## EXERCISE
Down to the last line, print the material below verbatim.

## DATA UNDER STUDY
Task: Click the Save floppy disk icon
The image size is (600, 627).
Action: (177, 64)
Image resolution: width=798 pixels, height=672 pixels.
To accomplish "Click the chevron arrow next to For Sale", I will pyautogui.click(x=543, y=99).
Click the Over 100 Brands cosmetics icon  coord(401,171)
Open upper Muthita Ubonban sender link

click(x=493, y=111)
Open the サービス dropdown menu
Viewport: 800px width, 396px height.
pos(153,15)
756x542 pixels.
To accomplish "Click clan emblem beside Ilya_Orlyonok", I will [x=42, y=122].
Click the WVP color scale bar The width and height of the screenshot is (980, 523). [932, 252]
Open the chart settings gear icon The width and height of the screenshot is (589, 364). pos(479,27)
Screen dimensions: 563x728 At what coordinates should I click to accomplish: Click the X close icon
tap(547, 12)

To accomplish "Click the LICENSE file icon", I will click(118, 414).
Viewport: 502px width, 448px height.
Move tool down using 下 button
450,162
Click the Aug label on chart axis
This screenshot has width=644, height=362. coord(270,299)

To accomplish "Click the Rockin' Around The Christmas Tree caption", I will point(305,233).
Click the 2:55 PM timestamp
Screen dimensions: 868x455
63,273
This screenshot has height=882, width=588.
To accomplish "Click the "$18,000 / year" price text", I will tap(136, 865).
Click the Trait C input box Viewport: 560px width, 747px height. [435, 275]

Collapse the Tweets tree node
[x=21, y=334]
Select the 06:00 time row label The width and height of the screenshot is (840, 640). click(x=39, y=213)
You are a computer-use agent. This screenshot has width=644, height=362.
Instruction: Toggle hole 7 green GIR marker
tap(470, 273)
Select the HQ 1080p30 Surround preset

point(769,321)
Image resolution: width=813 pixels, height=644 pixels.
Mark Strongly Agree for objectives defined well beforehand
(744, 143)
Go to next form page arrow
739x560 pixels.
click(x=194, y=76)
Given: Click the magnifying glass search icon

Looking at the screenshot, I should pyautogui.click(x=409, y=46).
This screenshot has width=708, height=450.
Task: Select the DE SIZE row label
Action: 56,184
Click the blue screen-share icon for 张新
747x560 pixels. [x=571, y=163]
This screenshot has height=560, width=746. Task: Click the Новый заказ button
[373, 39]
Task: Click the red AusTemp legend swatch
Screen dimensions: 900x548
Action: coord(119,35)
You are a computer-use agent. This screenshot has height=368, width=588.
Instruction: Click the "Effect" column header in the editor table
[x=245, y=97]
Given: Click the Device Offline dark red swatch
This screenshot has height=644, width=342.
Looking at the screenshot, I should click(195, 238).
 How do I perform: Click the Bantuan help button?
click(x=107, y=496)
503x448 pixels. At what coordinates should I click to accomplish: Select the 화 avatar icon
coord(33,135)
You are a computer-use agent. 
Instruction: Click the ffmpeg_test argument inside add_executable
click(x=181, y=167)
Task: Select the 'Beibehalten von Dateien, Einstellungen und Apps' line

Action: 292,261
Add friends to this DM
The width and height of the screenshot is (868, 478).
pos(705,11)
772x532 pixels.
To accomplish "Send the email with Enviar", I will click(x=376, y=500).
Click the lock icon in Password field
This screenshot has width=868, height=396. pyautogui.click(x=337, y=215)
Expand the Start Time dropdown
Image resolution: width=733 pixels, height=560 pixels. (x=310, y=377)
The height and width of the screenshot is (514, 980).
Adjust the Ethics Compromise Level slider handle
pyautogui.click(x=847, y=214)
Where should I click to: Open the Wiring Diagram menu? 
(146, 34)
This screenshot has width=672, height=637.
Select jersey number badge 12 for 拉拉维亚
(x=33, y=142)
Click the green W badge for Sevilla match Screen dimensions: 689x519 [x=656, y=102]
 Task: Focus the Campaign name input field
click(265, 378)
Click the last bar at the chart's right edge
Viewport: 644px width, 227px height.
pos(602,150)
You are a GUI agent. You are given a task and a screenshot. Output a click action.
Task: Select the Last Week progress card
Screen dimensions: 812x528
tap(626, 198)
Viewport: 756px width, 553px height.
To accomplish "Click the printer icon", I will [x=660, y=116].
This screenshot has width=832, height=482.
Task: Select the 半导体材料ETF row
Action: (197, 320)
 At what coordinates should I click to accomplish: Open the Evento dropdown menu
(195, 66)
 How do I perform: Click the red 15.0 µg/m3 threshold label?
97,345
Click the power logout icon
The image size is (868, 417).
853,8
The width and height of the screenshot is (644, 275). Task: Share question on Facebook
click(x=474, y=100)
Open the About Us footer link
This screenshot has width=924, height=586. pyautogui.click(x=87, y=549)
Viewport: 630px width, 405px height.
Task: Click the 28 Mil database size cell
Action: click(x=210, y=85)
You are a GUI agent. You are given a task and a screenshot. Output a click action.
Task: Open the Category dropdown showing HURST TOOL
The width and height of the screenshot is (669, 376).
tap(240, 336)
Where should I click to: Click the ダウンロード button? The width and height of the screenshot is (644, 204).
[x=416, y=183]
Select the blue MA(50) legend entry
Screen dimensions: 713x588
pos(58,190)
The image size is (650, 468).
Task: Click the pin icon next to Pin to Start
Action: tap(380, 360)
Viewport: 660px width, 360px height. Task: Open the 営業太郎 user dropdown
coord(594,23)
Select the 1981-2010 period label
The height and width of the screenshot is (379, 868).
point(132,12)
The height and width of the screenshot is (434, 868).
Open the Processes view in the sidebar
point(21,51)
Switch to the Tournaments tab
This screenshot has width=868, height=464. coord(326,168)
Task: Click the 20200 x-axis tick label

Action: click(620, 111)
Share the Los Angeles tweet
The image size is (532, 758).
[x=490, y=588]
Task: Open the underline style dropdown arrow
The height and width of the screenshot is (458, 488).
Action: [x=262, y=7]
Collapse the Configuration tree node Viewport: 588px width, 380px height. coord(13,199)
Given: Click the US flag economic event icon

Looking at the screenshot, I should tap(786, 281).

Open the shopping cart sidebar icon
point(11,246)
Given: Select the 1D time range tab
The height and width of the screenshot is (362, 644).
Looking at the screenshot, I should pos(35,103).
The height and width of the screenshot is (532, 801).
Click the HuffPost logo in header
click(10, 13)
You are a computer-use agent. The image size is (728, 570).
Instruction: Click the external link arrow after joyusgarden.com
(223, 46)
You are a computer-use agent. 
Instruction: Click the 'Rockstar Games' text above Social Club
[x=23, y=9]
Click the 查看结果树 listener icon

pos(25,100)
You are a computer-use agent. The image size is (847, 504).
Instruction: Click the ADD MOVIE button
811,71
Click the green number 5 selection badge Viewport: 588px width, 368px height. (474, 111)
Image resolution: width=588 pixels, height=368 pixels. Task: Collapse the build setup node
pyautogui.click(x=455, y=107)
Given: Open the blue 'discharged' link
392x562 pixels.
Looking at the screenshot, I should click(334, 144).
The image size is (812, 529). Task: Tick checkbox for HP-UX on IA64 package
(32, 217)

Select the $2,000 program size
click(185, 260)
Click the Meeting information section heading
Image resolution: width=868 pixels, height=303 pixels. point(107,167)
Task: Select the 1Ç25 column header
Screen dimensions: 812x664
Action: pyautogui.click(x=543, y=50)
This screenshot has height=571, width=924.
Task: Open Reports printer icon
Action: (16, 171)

## EXPECTED ANSWER
Task: Click the Save floppy disk icon
The image size is (600, 627).
Action: (177, 64)
Image resolution: width=798 pixels, height=672 pixels.
To accomplish "Click the chevron arrow next to For Sale", I will pyautogui.click(x=543, y=99).
Click the Over 100 Brands cosmetics icon  coord(401,171)
Open upper Muthita Ubonban sender link

click(x=493, y=111)
Open the サービス dropdown menu
Viewport: 800px width, 396px height.
pos(153,15)
756x542 pixels.
To accomplish "Click clan emblem beside Ilya_Orlyonok", I will [x=42, y=122].
Click the WVP color scale bar The width and height of the screenshot is (980, 523). [932, 252]
Open the chart settings gear icon The width and height of the screenshot is (589, 364). pos(479,27)
Screen dimensions: 563x728 At what coordinates should I click to accomplish: Click the X close icon
tap(547, 12)

To accomplish "Click the LICENSE file icon", I will click(118, 414).
Viewport: 502px width, 448px height.
Move tool down using 下 button
450,162
Click the Aug label on chart axis
This screenshot has width=644, height=362. coord(270,299)

To accomplish "Click the Rockin' Around The Christmas Tree caption", I will point(305,233).
Click the 2:55 PM timestamp
Screen dimensions: 868x455
63,273
This screenshot has height=882, width=588.
To accomplish "Click the "$18,000 / year" price text", I will tap(136, 865).
Click the Trait C input box Viewport: 560px width, 747px height. [435, 275]

Collapse the Tweets tree node
[x=21, y=334]
Select the 06:00 time row label The width and height of the screenshot is (840, 640). click(x=39, y=213)
You are a computer-use agent. This screenshot has width=644, height=362.
Instruction: Toggle hole 7 green GIR marker
tap(470, 273)
Select the HQ 1080p30 Surround preset

point(769,321)
Image resolution: width=813 pixels, height=644 pixels.
Mark Strongly Agree for objectives defined well beforehand
(744, 143)
Go to next form page arrow
739x560 pixels.
click(x=194, y=76)
Given: Click the magnifying glass search icon

Looking at the screenshot, I should pyautogui.click(x=409, y=46).
This screenshot has width=708, height=450.
Task: Select the DE SIZE row label
Action: 56,184
Click the blue screen-share icon for 张新
747x560 pixels. [x=571, y=163]
This screenshot has height=560, width=746. Task: Click the Новый заказ button
[373, 39]
Task: Click the red AusTemp legend swatch
Screen dimensions: 900x548
Action: coord(119,35)
You are a computer-use agent. This screenshot has height=368, width=588.
Instruction: Click the "Effect" column header in the editor table
[x=245, y=97]
Given: Click the Device Offline dark red swatch
This screenshot has height=644, width=342.
Looking at the screenshot, I should click(195, 238).
 How do I perform: Click the Bantuan help button?
click(x=107, y=496)
503x448 pixels. At what coordinates should I click to accomplish: Select the 화 avatar icon
coord(33,135)
You are a computer-use agent. 
Instruction: Click the ffmpeg_test argument inside add_executable
click(x=181, y=167)
Task: Select the 'Beibehalten von Dateien, Einstellungen und Apps' line

Action: 292,261
Add friends to this DM
The width and height of the screenshot is (868, 478).
pos(705,11)
772x532 pixels.
To accomplish "Send the email with Enviar", I will click(x=376, y=500).
Click the lock icon in Password field
This screenshot has width=868, height=396. pyautogui.click(x=337, y=215)
Expand the Start Time dropdown
Image resolution: width=733 pixels, height=560 pixels. (x=310, y=377)
The height and width of the screenshot is (514, 980).
Adjust the Ethics Compromise Level slider handle
pyautogui.click(x=847, y=214)
Where should I click to: Open the Wiring Diagram menu? 
(146, 34)
This screenshot has width=672, height=637.
Select jersey number badge 12 for 拉拉维亚
(x=33, y=142)
Click the green W badge for Sevilla match Screen dimensions: 689x519 [x=656, y=102]
 Task: Focus the Campaign name input field
click(265, 378)
Click the last bar at the chart's right edge
Viewport: 644px width, 227px height.
pos(602,150)
You are a GUI agent. You are given a task and a screenshot. Output a click action.
Task: Select the Last Week progress card
Screen dimensions: 812x528
tap(626, 198)
Viewport: 756px width, 553px height.
To accomplish "Click the printer icon", I will [x=660, y=116].
This screenshot has width=832, height=482.
Task: Select the 半导体材料ETF row
Action: (197, 320)
 At what coordinates should I click to accomplish: Open the Evento dropdown menu
(195, 66)
 How do I perform: Click the red 15.0 µg/m3 threshold label?
97,345
Click the power logout icon
The image size is (868, 417).
853,8
The width and height of the screenshot is (644, 275). Task: Share question on Facebook
click(x=474, y=100)
Open the About Us footer link
This screenshot has width=924, height=586. pyautogui.click(x=87, y=549)
Viewport: 630px width, 405px height.
Task: Click the 28 Mil database size cell
Action: click(x=210, y=85)
You are a GUI agent. You are given a task and a screenshot. Output a click action.
Task: Open the Category dropdown showing HURST TOOL
The width and height of the screenshot is (669, 376).
tap(240, 336)
Where should I click to: Click the ダウンロード button? The width and height of the screenshot is (644, 204).
[x=416, y=183]
Select the blue MA(50) legend entry
Screen dimensions: 713x588
pos(58,190)
The image size is (650, 468).
Task: Click the pin icon next to Pin to Start
Action: tap(380, 360)
Viewport: 660px width, 360px height. Task: Open the 営業太郎 user dropdown
coord(594,23)
Select the 1981-2010 period label
The height and width of the screenshot is (379, 868).
point(132,12)
The height and width of the screenshot is (434, 868).
Open the Processes view in the sidebar
point(21,51)
Switch to the Tournaments tab
This screenshot has width=868, height=464. coord(326,168)
Task: Click the 20200 x-axis tick label

Action: click(620, 111)
Share the Los Angeles tweet
The image size is (532, 758).
[x=490, y=588]
Task: Open the underline style dropdown arrow
The height and width of the screenshot is (458, 488).
Action: [x=262, y=7]
Collapse the Configuration tree node Viewport: 588px width, 380px height. coord(13,199)
Given: Click the US flag economic event icon

Looking at the screenshot, I should tap(786, 281).

Open the shopping cart sidebar icon
point(11,246)
Given: Select the 1D time range tab
The height and width of the screenshot is (362, 644).
Looking at the screenshot, I should pos(35,103).
The height and width of the screenshot is (532, 801).
Click the HuffPost logo in header
click(10, 13)
You are a computer-use agent. The image size is (728, 570).
Instruction: Click the external link arrow after joyusgarden.com
(223, 46)
You are a computer-use agent. 
Instruction: Click the 'Rockstar Games' text above Social Club
[x=23, y=9]
Click the 查看结果树 listener icon

pos(25,100)
You are a computer-use agent. The image size is (847, 504).
Instruction: Click the ADD MOVIE button
811,71
Click the green number 5 selection badge Viewport: 588px width, 368px height. (474, 111)
Image resolution: width=588 pixels, height=368 pixels. Task: Collapse the build setup node
pyautogui.click(x=455, y=107)
Given: Open the blue 'discharged' link
392x562 pixels.
Looking at the screenshot, I should click(334, 144).
The image size is (812, 529). Task: Tick checkbox for HP-UX on IA64 package
(32, 217)

Select the $2,000 program size
click(185, 260)
Click the Meeting information section heading
Image resolution: width=868 pixels, height=303 pixels. point(107,167)
Task: Select the 1Ç25 column header
Screen dimensions: 812x664
Action: pyautogui.click(x=543, y=50)
This screenshot has height=571, width=924.
Task: Open Reports printer icon
Action: (16, 171)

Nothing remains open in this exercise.